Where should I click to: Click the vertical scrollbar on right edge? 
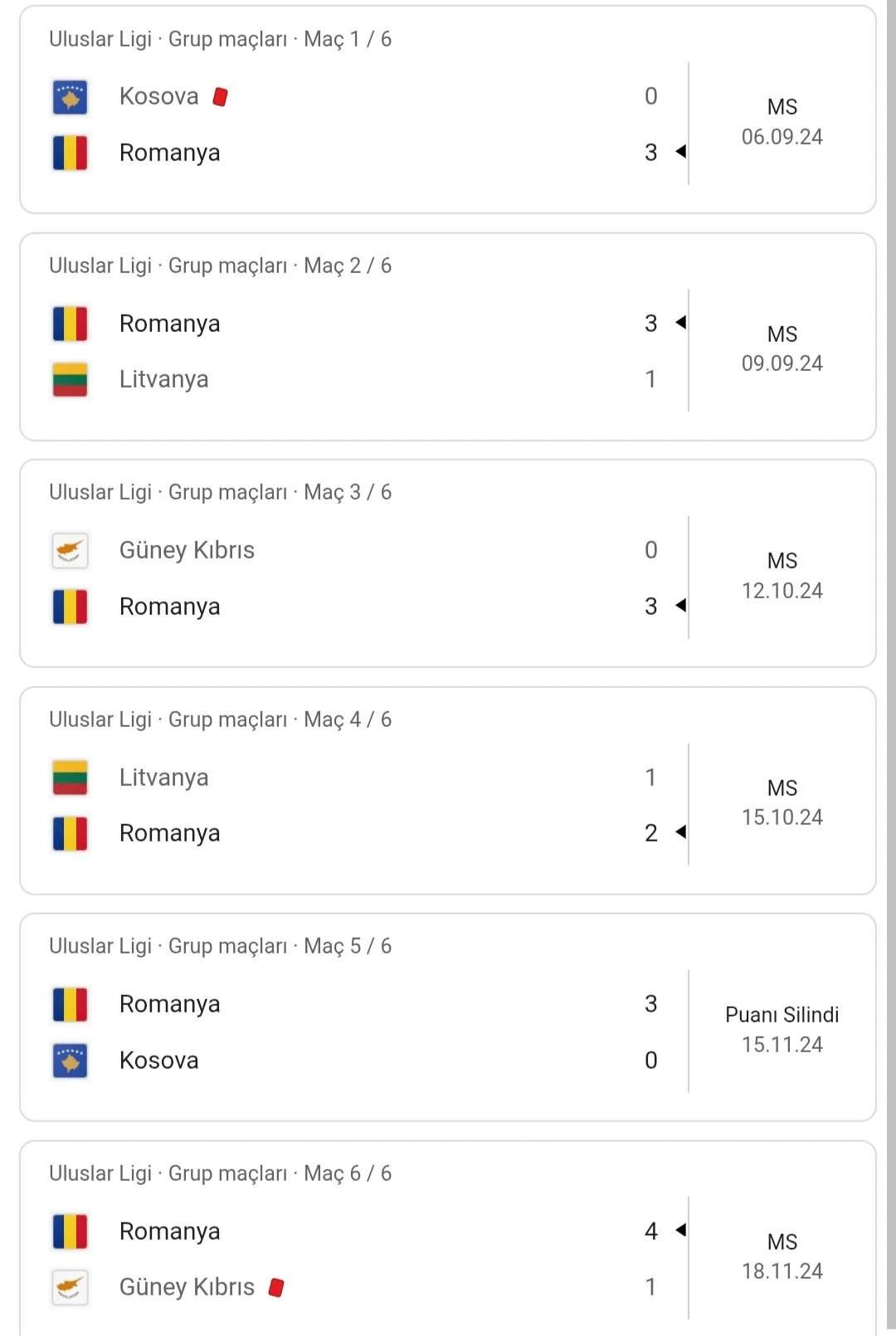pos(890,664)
* * *
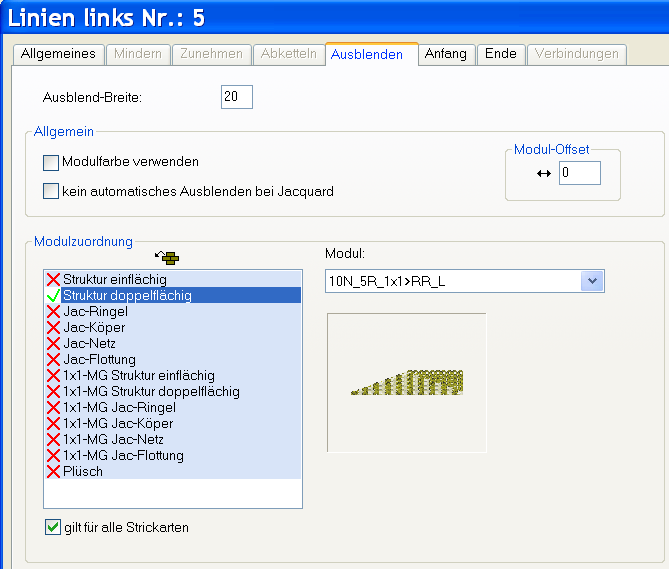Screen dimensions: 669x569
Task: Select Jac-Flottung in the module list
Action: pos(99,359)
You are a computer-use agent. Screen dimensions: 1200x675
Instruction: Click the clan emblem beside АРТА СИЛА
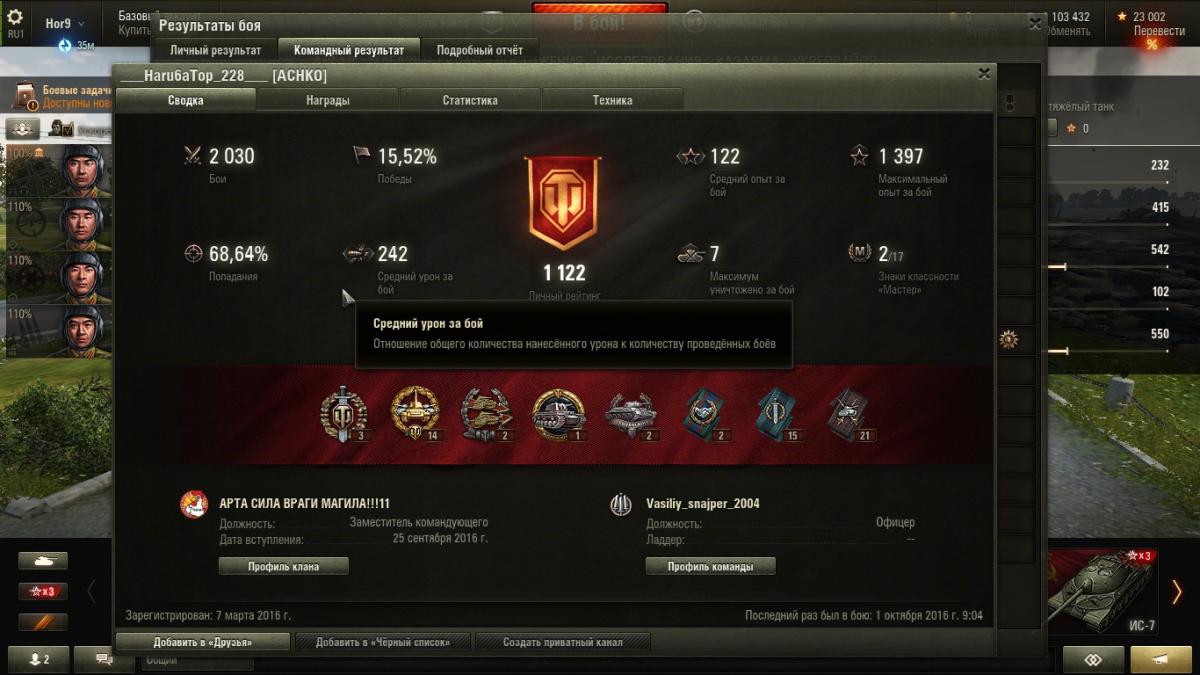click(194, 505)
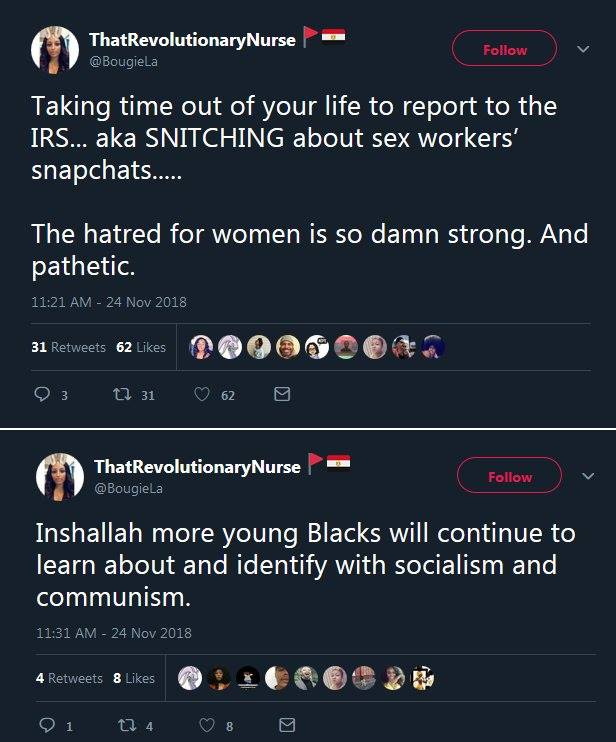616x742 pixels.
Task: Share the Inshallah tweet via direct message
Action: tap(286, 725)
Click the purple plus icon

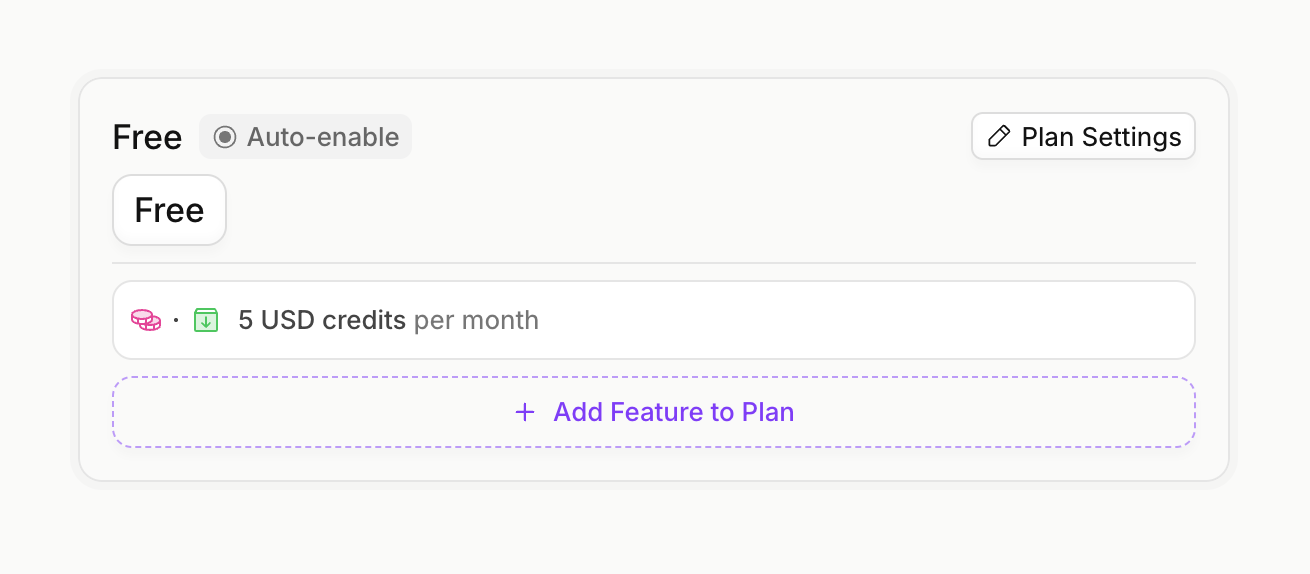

Required action – Using the data above, transcribe exactly the lines between those containing "Instruction: Click the" and "Click the purple plus icon", inclusive, and leave every picture behind.

The completed task –
Instruction: Click the clan emblem beside АРТА СИЛА
click(194, 505)
616x742 pixels.
Task: Share the Inshallah tweet via direct message
Action: tap(286, 725)
Click the purple plus icon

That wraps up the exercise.